There were plenty of interesting pre-prints on arXiv in February. Here is a brief summary of three that I think are cool but could get lost in the hundreds of papers that went public.

The unreasonable effectiveness of few-shot learning for machine translation

Folks from Google experimented with few-shot MT based on language-model. Instead of using one of the cool huge language models we all know, they train their smaller ones. They prepare specific bi- and tri-lingual LMs (8B parameters; BERT has 110M, GPT-2 has 1.5B, GPT-3 175B). At inference time, they retrieve 5 random examples from the train set and use them as a prompt to the model. It works better than Google Translate and is comparable to the best WMT submissions. However, it is hard to say how fair the comparison is (and what a fair comparison would be). WMT submissions typically do ensembling and several iterations of back-translation, which is an unfair advantage compared to the few-shot setup. On the other hand, the models in this paper are 35× bigger than Transformer Big, typically used in WMT submissions.

Efficiently Upgrading Multilingual Machine Translation Models to Support More Languages

An EACL paper from Meta shows practical tips on adding new languages to existing multilingual models. During finetuning, they need to increase the model capacity to avoid forgetting what the model already knows. They invent two tricks:

  1. Widening the FF layers to double the original size. They initialize the new broader layer by concatenating the original weight matrix with a noisy copy of itself.

  2. They add new layers and initialize them by averaging the parameters of the already existing layers.

And indeed, it works better than not doing it.

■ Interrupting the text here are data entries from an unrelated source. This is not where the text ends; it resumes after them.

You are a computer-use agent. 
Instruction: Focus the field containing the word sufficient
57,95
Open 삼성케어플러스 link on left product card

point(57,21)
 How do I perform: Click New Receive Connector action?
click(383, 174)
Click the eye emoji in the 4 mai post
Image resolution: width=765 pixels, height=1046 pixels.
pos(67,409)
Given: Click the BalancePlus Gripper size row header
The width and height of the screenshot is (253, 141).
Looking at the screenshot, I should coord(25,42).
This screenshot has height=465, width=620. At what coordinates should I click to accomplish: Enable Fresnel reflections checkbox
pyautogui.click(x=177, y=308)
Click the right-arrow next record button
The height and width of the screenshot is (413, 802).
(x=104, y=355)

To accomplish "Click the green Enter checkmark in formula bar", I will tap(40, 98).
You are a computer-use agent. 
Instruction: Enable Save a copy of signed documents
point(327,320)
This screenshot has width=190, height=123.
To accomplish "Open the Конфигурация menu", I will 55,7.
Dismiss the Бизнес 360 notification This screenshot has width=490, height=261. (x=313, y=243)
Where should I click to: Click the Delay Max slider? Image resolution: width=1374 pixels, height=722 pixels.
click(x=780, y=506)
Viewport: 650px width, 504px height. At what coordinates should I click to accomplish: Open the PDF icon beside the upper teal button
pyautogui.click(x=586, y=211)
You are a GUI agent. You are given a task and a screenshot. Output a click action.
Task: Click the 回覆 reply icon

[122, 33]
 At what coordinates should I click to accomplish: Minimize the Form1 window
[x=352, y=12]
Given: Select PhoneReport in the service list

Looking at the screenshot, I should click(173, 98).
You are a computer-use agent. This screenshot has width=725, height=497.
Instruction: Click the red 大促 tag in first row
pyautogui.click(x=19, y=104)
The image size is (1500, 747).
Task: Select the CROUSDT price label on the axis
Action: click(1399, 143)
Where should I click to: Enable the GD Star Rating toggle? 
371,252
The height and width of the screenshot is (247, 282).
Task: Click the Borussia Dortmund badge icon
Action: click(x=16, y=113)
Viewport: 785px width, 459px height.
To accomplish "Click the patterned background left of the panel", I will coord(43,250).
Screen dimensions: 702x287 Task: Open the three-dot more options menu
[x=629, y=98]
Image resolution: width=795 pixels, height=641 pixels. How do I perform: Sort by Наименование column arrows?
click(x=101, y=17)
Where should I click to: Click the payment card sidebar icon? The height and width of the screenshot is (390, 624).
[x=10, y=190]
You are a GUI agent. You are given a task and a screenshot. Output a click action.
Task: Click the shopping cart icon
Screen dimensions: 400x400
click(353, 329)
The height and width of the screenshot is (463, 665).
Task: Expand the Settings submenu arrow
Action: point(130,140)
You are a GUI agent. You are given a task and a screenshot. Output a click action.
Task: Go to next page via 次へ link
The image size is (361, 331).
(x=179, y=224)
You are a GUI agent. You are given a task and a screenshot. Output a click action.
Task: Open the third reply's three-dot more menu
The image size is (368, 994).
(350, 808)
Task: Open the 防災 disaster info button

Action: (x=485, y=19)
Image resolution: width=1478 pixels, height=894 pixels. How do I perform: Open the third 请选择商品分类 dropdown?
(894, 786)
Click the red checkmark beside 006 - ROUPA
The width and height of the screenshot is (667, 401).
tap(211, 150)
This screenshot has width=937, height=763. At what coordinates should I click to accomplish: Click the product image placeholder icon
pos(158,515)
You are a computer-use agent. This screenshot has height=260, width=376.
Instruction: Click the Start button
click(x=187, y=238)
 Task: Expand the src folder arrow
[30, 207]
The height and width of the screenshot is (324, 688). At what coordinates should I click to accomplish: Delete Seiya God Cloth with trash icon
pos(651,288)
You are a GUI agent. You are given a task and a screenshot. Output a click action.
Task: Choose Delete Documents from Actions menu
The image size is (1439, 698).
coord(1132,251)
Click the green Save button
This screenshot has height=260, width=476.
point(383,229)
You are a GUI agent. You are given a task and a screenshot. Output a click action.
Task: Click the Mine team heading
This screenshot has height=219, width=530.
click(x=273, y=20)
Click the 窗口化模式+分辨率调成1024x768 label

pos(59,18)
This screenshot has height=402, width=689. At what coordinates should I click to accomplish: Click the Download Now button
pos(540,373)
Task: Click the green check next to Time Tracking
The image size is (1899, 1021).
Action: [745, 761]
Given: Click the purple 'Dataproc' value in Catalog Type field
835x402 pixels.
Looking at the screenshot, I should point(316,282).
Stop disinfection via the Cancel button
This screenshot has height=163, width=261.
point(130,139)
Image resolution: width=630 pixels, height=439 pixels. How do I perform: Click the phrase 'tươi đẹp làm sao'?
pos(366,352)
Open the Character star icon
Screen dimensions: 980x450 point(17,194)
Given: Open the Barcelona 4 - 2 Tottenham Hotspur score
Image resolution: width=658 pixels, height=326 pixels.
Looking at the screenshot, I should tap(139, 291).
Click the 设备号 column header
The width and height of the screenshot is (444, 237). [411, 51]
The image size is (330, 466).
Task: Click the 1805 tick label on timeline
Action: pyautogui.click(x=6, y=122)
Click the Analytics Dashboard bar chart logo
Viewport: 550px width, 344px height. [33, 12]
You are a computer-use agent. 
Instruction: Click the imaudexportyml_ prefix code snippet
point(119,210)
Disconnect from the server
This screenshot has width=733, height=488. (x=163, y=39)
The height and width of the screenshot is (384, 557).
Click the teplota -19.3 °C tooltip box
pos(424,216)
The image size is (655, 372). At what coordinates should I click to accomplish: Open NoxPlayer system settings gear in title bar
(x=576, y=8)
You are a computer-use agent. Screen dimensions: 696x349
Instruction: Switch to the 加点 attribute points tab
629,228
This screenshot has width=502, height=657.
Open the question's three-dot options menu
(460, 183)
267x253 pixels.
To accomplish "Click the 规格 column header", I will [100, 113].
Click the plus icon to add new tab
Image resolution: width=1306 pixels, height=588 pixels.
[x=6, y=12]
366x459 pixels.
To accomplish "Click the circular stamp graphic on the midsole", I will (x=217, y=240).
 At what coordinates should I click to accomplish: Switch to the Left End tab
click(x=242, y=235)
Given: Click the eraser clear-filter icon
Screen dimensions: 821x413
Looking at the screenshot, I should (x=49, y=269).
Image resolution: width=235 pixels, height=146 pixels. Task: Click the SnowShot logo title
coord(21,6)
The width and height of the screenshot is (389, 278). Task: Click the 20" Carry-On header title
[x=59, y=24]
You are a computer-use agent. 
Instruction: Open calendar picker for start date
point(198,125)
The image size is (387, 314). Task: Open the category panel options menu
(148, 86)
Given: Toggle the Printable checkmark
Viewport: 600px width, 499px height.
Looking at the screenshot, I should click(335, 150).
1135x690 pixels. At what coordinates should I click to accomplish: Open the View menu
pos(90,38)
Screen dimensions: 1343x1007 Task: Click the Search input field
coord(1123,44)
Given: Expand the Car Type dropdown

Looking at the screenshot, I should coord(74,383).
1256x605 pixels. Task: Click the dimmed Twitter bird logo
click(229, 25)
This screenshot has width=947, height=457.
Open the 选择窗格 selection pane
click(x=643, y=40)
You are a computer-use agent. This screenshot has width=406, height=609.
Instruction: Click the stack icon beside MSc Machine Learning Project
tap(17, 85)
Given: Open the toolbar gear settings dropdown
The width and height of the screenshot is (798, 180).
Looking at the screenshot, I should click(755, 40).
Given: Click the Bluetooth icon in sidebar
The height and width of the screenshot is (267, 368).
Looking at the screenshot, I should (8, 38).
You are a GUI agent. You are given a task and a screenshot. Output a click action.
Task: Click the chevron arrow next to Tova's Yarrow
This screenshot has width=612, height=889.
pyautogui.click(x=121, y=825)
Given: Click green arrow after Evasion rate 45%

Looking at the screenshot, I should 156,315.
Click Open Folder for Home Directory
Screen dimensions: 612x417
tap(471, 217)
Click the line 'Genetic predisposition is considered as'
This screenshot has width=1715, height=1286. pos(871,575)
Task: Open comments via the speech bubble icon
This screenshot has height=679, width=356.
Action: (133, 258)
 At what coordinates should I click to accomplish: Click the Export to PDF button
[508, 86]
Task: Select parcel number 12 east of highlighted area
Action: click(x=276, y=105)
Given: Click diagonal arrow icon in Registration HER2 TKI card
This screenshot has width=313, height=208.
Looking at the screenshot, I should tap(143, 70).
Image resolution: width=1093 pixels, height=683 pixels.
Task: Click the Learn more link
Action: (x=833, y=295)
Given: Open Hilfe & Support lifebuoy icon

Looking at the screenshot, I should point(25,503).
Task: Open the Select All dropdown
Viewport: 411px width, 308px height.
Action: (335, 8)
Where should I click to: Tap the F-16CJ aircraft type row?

Exploring Segmentation Approaches for Neural Machine Translation of Code-Switched Egyptian Arabic-English Text

A paper accepted to EACL 2023 from Cairo, Stuttgart, and Abu Dhabi studies the effect of tokenization on code-switched Arabic-to-English translation. Because I generally do not like how BPE tokens look (no objective reason, I just think it is annoying that they mostly do not make much linguistic sense), I am glad there is yet another paper that might bring BPEs down. In the paper, they experiment with different tokenizers for Arabic-to-English translation with plenty of English on the source side. BPE is the best in almost all setups (to my disappointment). However, the very best setup was supervised morphological segmentation for Arabic combined with BPE for English. The difference got bigger when they used less training data, which confirms the importance of morphological segmentation in low-resource scenarios.

What else is going on…

Several new large language models were released. Most importantly, LLaMA by Meta AI promises GPT-3 performance with just a fraction of GPT-3’s parameters. Microsoft released KOSMOS, a GPT-2 sized multimodal language model with some language-only instruction finetuning.

The OpenAssistant initiative is gaining momentum. It is an attempt to replicate ChatGPT with open-source tools. They are currently collecting data from volunteers, and it seems to go well. The good thing is that the data they collect is not only in English but also in Spanish, German, and Russian.